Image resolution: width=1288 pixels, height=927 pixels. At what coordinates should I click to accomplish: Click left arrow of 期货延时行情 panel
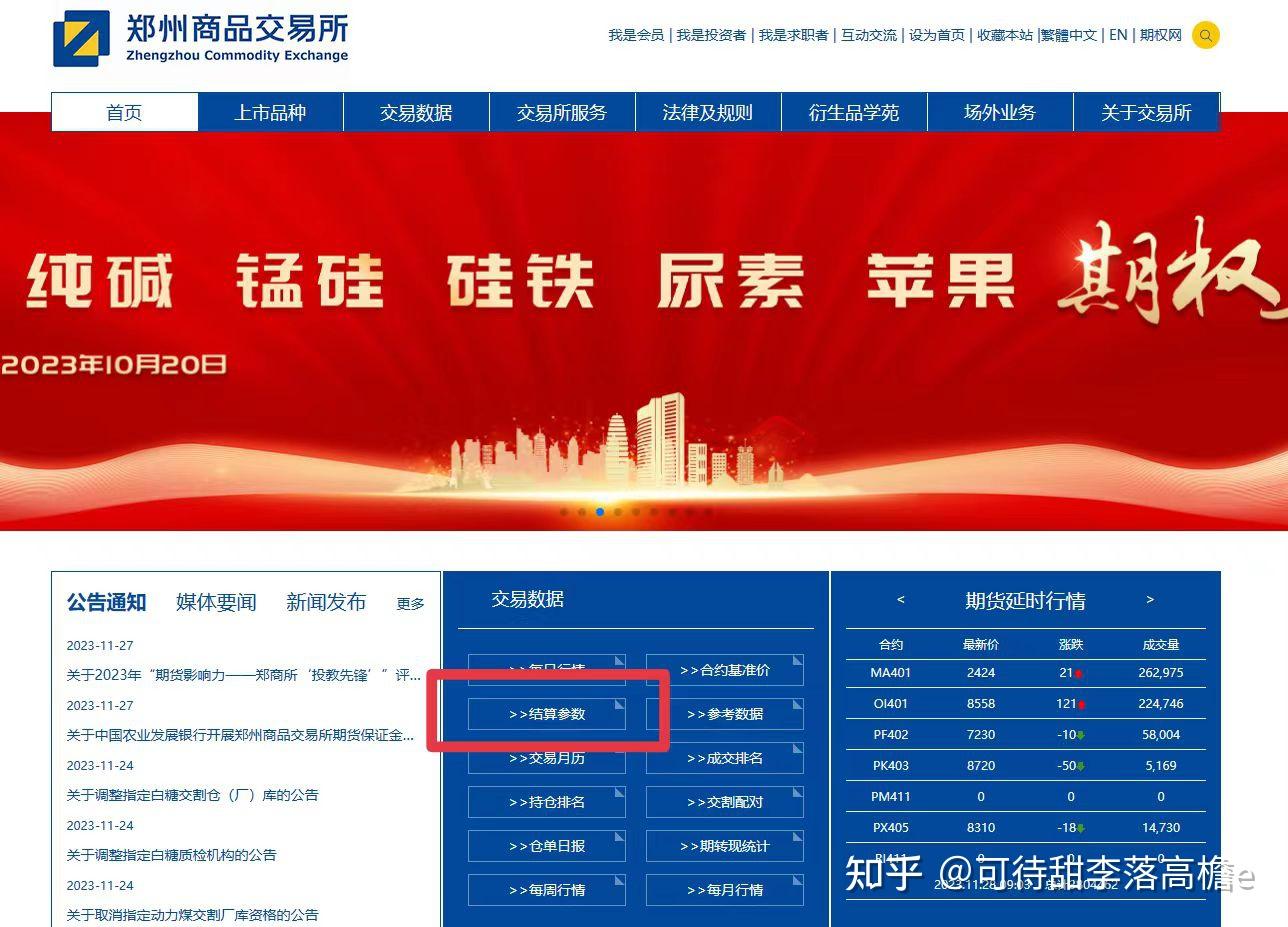pos(899,600)
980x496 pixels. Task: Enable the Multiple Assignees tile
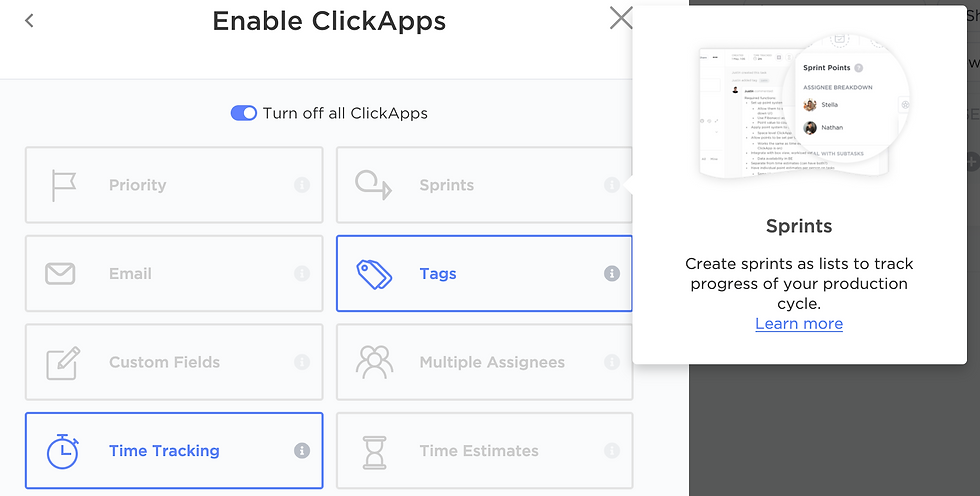tap(484, 362)
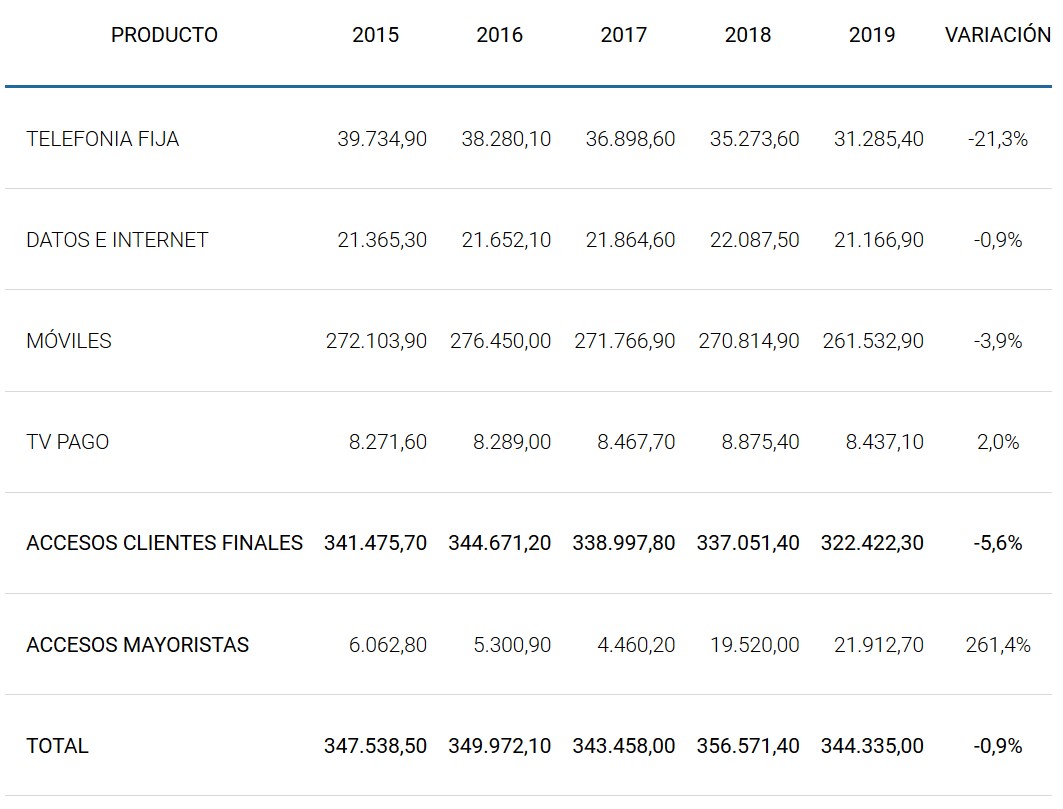
Task: Click the 2019 column header
Action: (872, 35)
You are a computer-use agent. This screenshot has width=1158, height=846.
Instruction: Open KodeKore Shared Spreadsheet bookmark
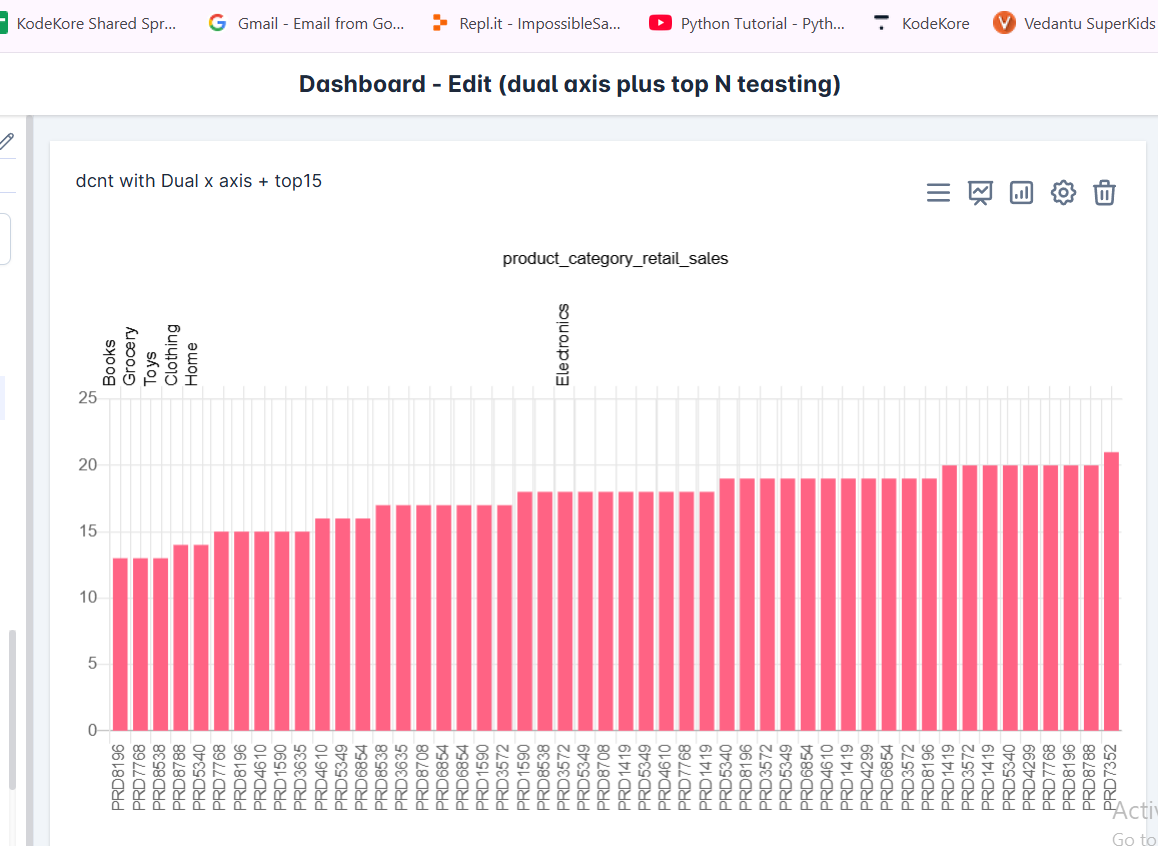(88, 23)
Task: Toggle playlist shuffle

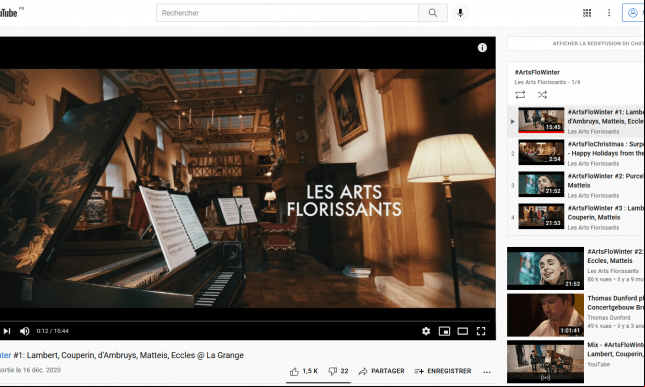Action: tap(542, 95)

■ ■ ■ ■ ■ ■ ■

Problem to work on:
Could you reproduce the data above exactly, without its pictures?

Output below:
Image resolution: width=1288 pixels, height=927 pixels. At what coordinates should I click to accomplish: Click left arrow of 期货延时行情 panel
pos(899,600)
980x496 pixels. Task: Enable the Multiple Assignees tile
tap(484, 362)
Task: Click the 2019 column header
Action: (872, 35)
You are a computer-use agent. This screenshot has width=1158, height=846.
Instruction: Open KodeKore Shared Spreadsheet bookmark
(88, 23)
Task: Toggle playlist shuffle

Action: tap(542, 95)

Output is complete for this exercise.